◆ Short problem
In the passage about Mayor O'Malley's lawsuit over BGE rates, by what percentage are electricity rates set to rise this summer?

== Passage provided ==

O'Malley looks for help on BGE suit

Other local leaders show some reluctance


Fresh off a preliminary legal victory, Mayor Martin O'Malley is trying to enlist other local government leaders to join his lawsuit against the state Public Service Commission over electricity rates set to rise 72 percent this summer.

But while local leaders say they share concern over a PSC-approved deferral plan that seeks to blunt the impact of the cost spike, the mayor has found only limited success in getting others to join his legal battle.

The city of Annapolis is considering joining Baltimore in its lawsuit, a move that Mayor Ellen O. Moyer said would help show the breadth of dissatisfaction with the pending BGE rate increase. But officials in the counties that surround the city have held off, saying they don't have the time or the legal standing to get involved.

Baltimore officials are asking a city Circuit Court judge to order the PSC to consider a wider range of issues before approving the deferral plan - including executive compensation, company profits and a pending merger between BGE's parent company and a Florida utility - in hopes of getting a better deal for consumers.

===
== Excerpted records ==

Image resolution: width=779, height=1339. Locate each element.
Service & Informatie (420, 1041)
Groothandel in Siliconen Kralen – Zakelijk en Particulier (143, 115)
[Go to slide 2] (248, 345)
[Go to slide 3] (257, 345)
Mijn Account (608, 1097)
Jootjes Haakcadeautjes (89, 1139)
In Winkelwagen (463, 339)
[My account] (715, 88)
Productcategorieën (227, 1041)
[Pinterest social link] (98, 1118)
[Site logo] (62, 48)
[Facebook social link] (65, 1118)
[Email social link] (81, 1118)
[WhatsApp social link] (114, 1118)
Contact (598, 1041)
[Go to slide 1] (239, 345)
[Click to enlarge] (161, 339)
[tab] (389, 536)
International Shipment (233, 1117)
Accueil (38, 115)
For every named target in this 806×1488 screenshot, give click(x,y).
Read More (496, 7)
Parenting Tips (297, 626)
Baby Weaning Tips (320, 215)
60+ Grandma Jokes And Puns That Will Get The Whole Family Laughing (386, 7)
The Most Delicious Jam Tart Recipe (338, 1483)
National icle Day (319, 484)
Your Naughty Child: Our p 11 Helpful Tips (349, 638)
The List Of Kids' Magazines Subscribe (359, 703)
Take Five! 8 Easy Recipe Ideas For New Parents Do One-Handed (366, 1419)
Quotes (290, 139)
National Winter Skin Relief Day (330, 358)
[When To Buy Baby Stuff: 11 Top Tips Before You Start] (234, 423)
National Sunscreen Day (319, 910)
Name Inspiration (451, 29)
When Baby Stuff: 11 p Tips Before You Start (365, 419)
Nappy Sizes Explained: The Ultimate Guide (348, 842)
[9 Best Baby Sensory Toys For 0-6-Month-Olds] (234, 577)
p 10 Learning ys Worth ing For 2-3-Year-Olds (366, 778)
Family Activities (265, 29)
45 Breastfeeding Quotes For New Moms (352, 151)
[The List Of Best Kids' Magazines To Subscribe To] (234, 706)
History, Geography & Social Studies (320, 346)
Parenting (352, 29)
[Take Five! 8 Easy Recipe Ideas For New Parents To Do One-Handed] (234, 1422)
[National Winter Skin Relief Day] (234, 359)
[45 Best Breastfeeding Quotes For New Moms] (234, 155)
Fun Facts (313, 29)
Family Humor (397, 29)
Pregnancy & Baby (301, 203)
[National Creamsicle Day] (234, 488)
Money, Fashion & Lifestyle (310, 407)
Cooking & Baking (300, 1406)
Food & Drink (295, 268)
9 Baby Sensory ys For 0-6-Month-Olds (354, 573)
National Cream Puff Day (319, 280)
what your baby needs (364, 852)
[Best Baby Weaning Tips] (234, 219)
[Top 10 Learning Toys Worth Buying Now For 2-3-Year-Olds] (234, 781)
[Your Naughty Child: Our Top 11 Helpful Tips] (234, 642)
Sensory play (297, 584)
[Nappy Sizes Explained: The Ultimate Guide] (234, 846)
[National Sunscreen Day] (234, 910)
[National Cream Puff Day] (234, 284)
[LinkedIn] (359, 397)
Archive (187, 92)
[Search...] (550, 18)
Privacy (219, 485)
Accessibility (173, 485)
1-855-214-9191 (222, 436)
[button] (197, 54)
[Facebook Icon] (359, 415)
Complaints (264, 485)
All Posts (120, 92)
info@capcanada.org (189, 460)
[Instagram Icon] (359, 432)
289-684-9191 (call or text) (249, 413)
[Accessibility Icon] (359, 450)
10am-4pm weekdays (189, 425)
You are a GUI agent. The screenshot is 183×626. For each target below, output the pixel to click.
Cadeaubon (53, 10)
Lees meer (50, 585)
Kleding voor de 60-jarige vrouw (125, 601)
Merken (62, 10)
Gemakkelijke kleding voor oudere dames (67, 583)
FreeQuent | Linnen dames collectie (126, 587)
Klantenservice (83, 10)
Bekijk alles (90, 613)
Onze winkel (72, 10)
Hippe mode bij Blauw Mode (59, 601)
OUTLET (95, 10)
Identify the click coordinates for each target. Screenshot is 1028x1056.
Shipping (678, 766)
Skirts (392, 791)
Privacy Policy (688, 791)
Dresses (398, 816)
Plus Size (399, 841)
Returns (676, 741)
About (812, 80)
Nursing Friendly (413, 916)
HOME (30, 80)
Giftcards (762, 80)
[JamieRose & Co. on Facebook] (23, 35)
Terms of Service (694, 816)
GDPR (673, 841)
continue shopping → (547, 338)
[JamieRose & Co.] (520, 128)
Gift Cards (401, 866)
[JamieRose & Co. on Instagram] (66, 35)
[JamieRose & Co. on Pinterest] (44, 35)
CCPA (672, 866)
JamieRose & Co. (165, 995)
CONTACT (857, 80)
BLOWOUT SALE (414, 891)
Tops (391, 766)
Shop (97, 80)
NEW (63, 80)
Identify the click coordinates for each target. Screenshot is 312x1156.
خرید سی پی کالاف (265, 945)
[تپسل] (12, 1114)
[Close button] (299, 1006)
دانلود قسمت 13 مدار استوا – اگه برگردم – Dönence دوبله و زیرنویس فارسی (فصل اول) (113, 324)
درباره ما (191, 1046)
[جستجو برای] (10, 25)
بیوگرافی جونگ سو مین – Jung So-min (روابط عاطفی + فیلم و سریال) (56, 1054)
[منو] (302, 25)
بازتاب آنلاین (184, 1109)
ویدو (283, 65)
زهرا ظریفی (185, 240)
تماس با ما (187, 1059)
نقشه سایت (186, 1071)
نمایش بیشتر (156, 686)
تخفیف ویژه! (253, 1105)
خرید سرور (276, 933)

===

◆ The solution
72 percent